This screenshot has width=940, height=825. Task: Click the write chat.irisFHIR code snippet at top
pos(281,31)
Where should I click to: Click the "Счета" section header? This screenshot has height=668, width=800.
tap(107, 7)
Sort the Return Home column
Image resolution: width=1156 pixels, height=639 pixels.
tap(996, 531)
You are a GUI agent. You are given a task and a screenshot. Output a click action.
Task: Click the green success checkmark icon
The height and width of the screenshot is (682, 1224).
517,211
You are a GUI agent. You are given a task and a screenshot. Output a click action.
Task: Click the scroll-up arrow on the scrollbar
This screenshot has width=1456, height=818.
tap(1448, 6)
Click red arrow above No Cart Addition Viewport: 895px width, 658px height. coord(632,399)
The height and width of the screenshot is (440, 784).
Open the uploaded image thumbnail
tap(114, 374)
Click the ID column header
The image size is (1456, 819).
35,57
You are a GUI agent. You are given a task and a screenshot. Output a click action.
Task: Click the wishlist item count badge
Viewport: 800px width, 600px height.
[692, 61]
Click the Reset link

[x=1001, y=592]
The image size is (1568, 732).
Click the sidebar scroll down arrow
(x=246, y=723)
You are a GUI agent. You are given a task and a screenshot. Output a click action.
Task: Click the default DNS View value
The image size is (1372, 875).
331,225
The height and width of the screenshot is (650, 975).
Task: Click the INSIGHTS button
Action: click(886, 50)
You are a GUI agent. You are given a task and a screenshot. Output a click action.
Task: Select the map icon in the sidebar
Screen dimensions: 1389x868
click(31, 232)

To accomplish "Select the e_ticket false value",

════

REQUIRED WORK :: Rewrite all the entries above, changing every "click action" to "tap action" and leaving everything else untouched.

RESULT OF THE EXERCISE ::
This screenshot has width=940, height=825. Task: Click the write chat.irisFHIR code snippet at top
pos(281,31)
Where should I click to: Click the "Счета" section header? This screenshot has height=668, width=800.
tap(107, 7)
Sort the Return Home column
Image resolution: width=1156 pixels, height=639 pixels.
tap(996, 531)
You are a GUI agent. You are given a task and a screenshot. Output a tap action.
Task: Click the green success checkmark icon
The height and width of the screenshot is (682, 1224).
517,211
You are a GUI agent. You are given a task and a screenshot. Output a tap action.
Task: Click the scroll-up arrow on the scrollbar
This screenshot has width=1456, height=818.
tap(1448, 6)
Click red arrow above No Cart Addition Viewport: 895px width, 658px height. coord(632,399)
The height and width of the screenshot is (440, 784).
Open the uploaded image thumbnail
tap(114, 374)
Click the ID column header
The image size is (1456, 819).
35,57
You are a GUI agent. You are given a task and a screenshot. Output a tap action.
Task: Click the wishlist item count badge
Viewport: 800px width, 600px height.
[692, 61]
Click the Reset link

[x=1001, y=592]
The image size is (1568, 732).
Click the sidebar scroll down arrow
(x=246, y=723)
You are a GUI agent. You are given a task and a screenshot. Output a tap action.
Task: Click the default DNS View value
The image size is (1372, 875).
331,225
The height and width of the screenshot is (650, 975).
Task: Click the INSIGHTS button
Action: click(886, 50)
You are a GUI agent. You are given a task and a screenshot. Output a tap action.
Task: Select the map icon in the sidebar
Screen dimensions: 1389x868
click(31, 232)

To accomplish "Select the e_ticket false value",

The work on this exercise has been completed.